[Opening Records supplied section]

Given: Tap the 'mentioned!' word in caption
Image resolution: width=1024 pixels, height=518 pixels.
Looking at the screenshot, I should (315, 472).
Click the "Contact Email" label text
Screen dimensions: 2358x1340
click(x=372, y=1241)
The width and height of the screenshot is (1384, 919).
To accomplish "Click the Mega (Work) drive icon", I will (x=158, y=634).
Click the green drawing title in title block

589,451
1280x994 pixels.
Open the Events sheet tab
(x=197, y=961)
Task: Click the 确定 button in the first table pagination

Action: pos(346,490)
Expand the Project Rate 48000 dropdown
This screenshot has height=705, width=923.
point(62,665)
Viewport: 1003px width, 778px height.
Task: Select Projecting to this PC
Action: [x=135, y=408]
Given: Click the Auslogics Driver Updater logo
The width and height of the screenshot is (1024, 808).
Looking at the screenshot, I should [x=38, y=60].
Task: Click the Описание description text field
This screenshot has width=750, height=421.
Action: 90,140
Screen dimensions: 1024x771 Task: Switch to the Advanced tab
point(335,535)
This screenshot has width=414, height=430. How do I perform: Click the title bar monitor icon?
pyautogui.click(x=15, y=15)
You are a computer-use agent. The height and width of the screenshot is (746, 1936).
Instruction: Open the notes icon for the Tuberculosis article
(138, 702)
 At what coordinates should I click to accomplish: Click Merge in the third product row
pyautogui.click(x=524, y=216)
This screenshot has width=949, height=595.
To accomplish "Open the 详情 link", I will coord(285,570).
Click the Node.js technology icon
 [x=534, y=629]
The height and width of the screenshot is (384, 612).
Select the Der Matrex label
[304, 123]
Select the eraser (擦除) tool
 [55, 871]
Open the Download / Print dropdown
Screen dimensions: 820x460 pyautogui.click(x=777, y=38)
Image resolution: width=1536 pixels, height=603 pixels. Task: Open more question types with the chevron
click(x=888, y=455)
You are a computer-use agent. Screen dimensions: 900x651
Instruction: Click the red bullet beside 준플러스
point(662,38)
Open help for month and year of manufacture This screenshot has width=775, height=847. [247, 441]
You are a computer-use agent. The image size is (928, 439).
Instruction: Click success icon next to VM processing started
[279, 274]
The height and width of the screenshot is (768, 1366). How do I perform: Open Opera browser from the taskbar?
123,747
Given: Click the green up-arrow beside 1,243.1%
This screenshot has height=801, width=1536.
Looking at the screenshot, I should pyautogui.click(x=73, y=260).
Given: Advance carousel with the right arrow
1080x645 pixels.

[Closing Records supplied section]

Activity: Copy the lines above exactly, beginning at the line that has "Select the Der Matrex label" and stopping after the line that has "You are a computer-use agent. Screen", and omit the rest.

Exercise output:
Select the Der Matrex label
[304, 123]
Select the eraser (擦除) tool
 [55, 871]
Open the Download / Print dropdown
Screen dimensions: 820x460 pyautogui.click(x=777, y=38)
Image resolution: width=1536 pixels, height=603 pixels. Task: Open more question types with the chevron
click(x=888, y=455)
You are a computer-use agent. Screen dimensions: 900x651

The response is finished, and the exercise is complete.